How to filter RDD relying on hash map?

I'm new to using spark and scala but I have to solve the following problem: I have one ORC file containing rows which I have to check against a certain condition comming from a hash map.

I build the hash map (filename,timestamp) with 120,000 entries this way (getTimestamp returns an Option[Long] type):

val tgzFilesRDD = sc.textFile("...")
val fileNameTimestampRDD = tgzFilesRDD.map(itr => {
    (itr, getTimestamp(itr))
})
val fileNameTimestamp = fileNameTimestampRDD.collect.toMap

And retrieve the RDD with 6 million entries like this:

val sessionDataDF = sqlContext.read.orc("...")
case class SessionEvent(archiveName: String, eventTimestamp: Long)
val sessionEventsRDD = sessionDataDF.as[SessionEvent].rdd

And do the check:

val sessionEventsToReport = sessionEventsRDD.filter(se => {
    val timestampFromFile = fileNameTimestamp.getOrElse(se.archiveName, None)
    se.eventTimestamp < timestampFromFile.getOrElse[Long](Long.MaxValue)
})

Is this the right and performant way to do it?

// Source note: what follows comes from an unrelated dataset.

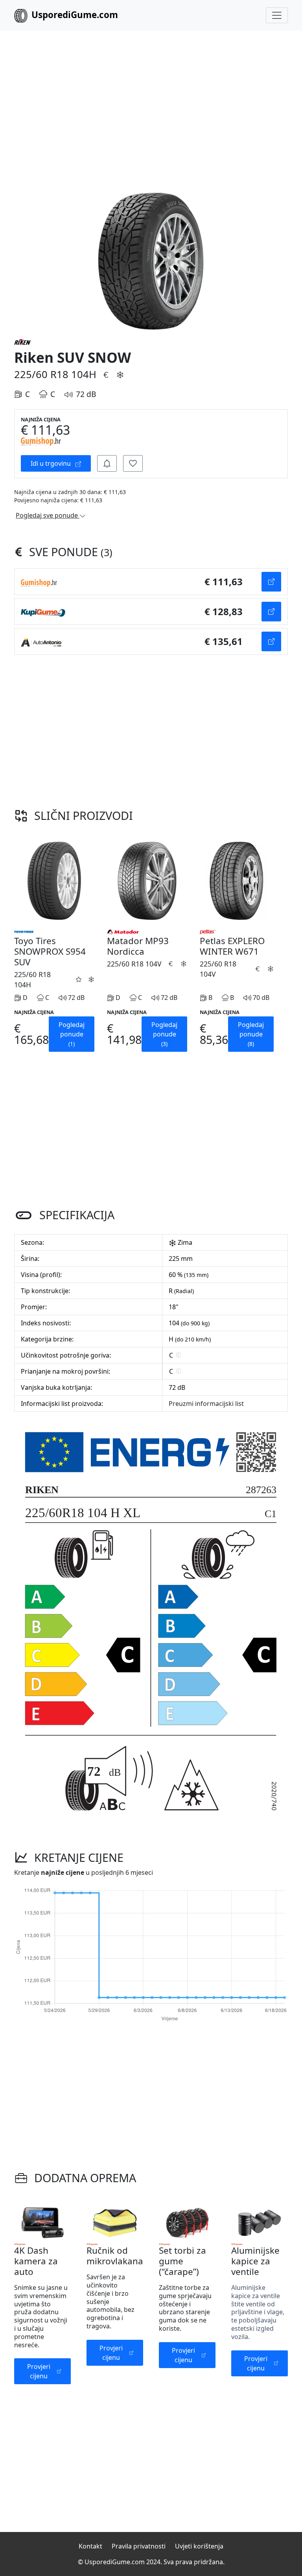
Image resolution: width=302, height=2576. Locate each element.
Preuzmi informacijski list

Is there a caching recommended? Will the Map fileNameTimestamp get shuffled to the clusters where the parititons where processed?

Solution

fileNameTimestamp will get serialized for each task, and with 120,000 entries, it may be quite expensive. You should broadcast large objects and reference the broadcast variables:

val fileNameTimestampBC = sc.broadcast(fileNameTimestampRDD.collect.toMap)

Now only one of these object will be shipped to each worker. There is also no need to drop down to the RDD API, as the Dataset API has a filter method:

val sessionEvents = sessionDataDF.as[SessionEvent]
val sessionEventsToReport = sessionEvents.filter(se => {
    val timestampFromFile = fileNameTimestampBC.value.getOrElse(se.archiveName, None)
    se.eventTimestamp < timestampFromFile.getOrElse[Long](Long.MaxValue)
})